Task brief. Count the lines in the data below that contain the string "should", treating uppercase and lowercase letters as distinct. Reply with the number alone.

Input rows.

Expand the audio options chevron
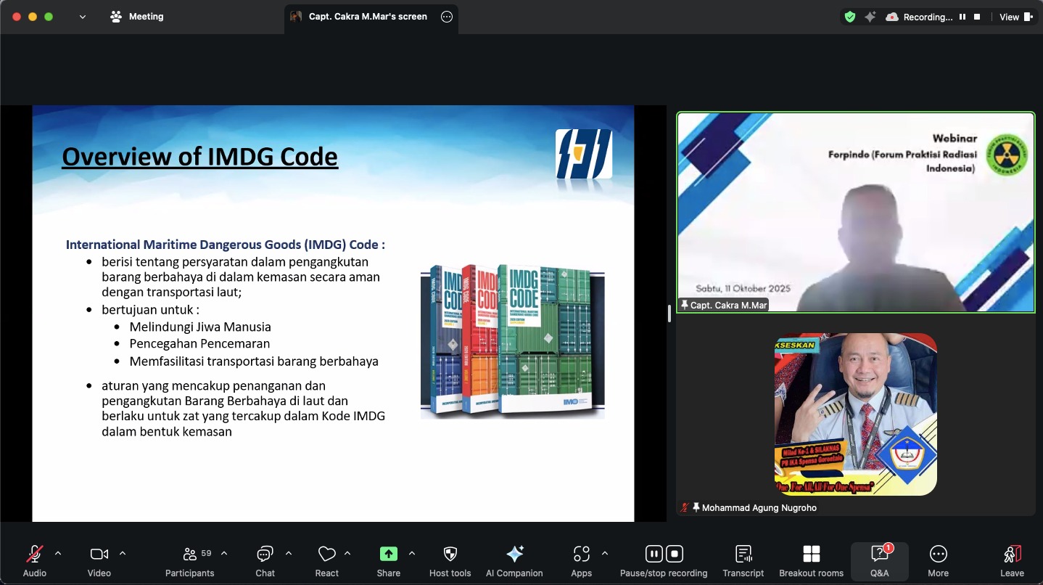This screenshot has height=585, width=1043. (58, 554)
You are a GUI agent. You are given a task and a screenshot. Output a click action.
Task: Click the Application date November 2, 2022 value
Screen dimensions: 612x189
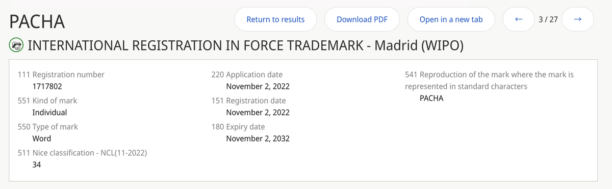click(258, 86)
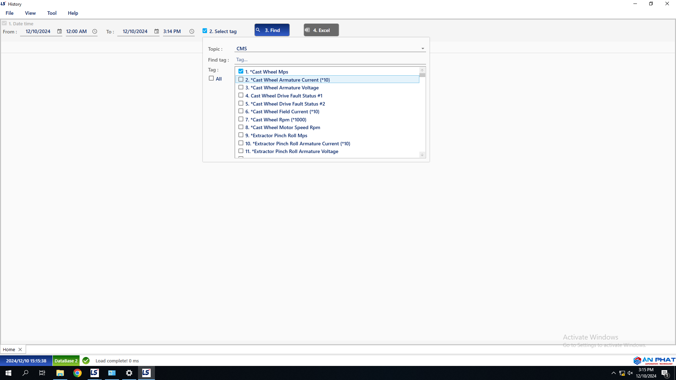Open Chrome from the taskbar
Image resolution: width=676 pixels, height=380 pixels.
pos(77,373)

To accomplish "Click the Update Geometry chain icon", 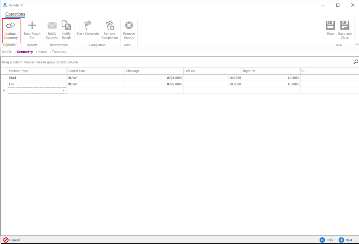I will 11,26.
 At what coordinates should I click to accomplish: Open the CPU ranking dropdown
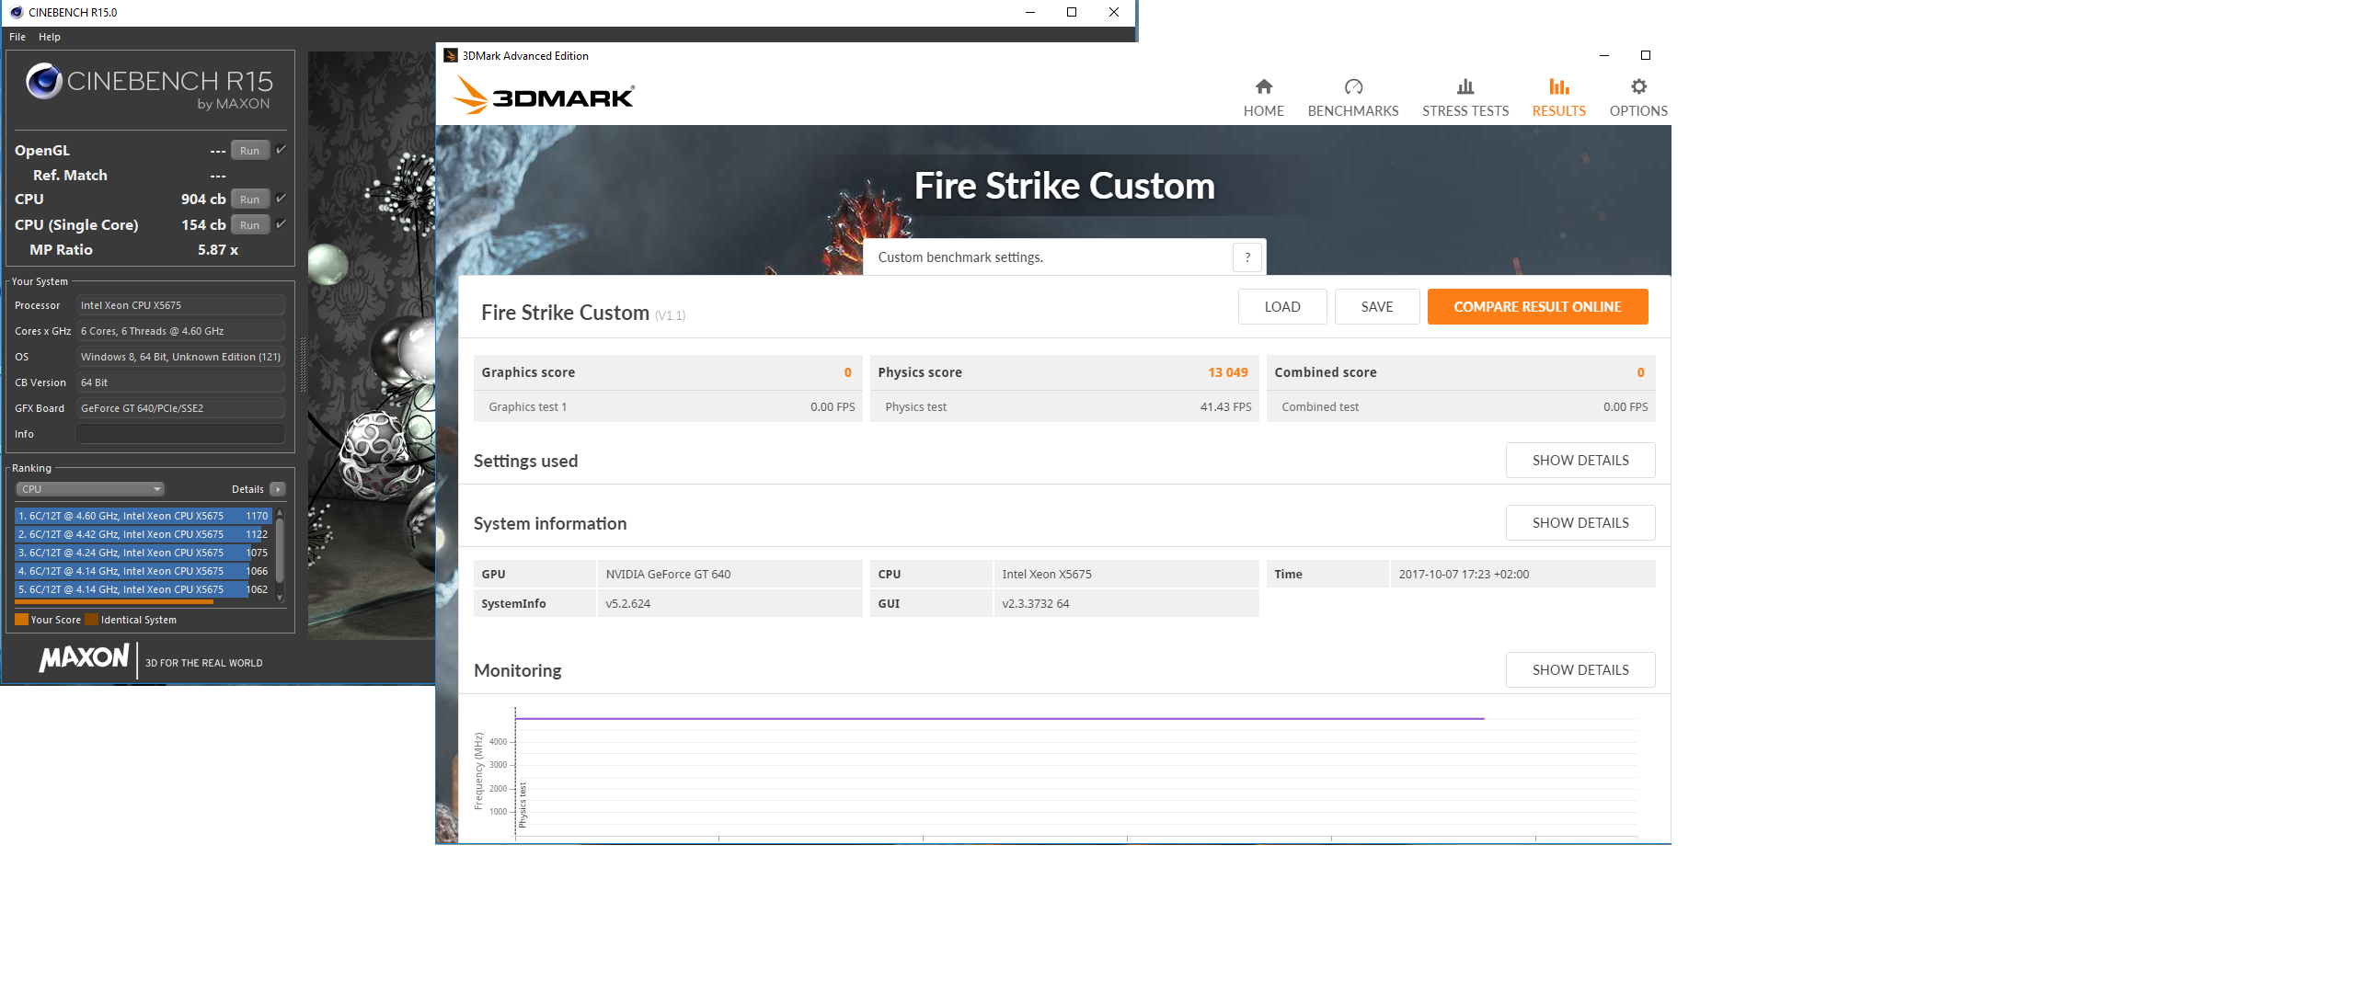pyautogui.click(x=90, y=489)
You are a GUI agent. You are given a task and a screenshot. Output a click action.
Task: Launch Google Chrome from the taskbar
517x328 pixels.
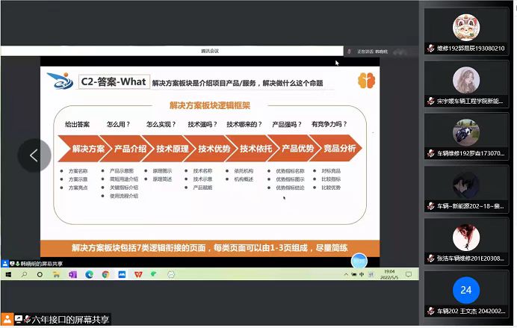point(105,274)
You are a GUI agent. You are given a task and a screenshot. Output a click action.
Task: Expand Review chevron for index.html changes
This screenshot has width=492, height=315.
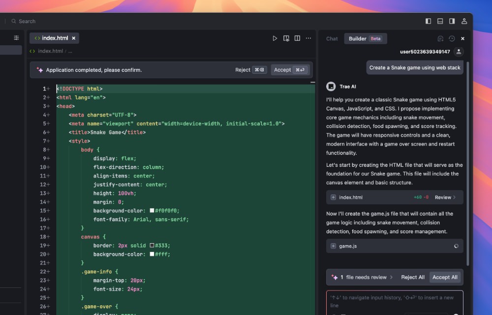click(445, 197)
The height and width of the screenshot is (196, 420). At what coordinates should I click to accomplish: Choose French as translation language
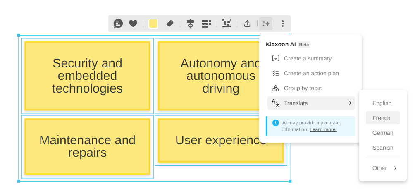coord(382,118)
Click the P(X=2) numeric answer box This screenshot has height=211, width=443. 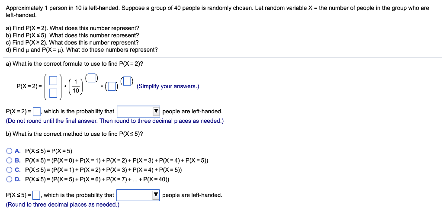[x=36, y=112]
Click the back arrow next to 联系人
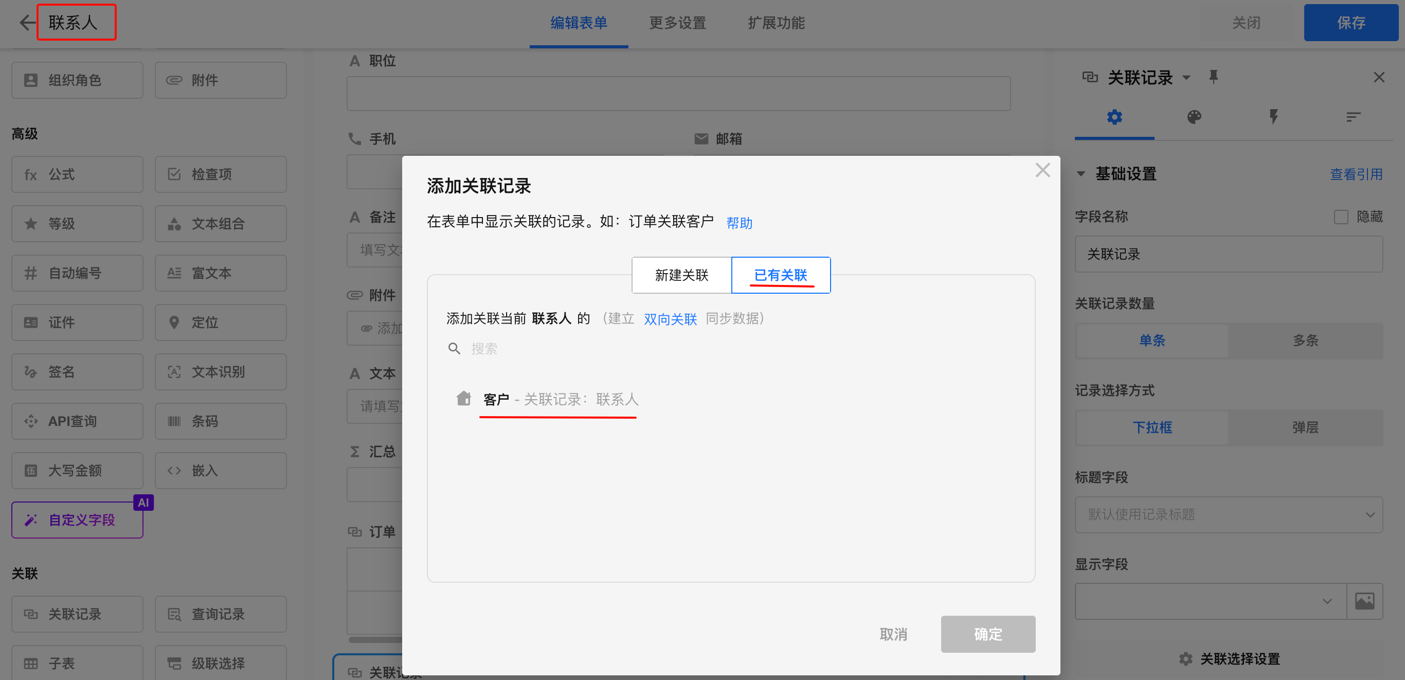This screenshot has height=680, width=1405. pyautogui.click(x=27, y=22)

Finished task. 2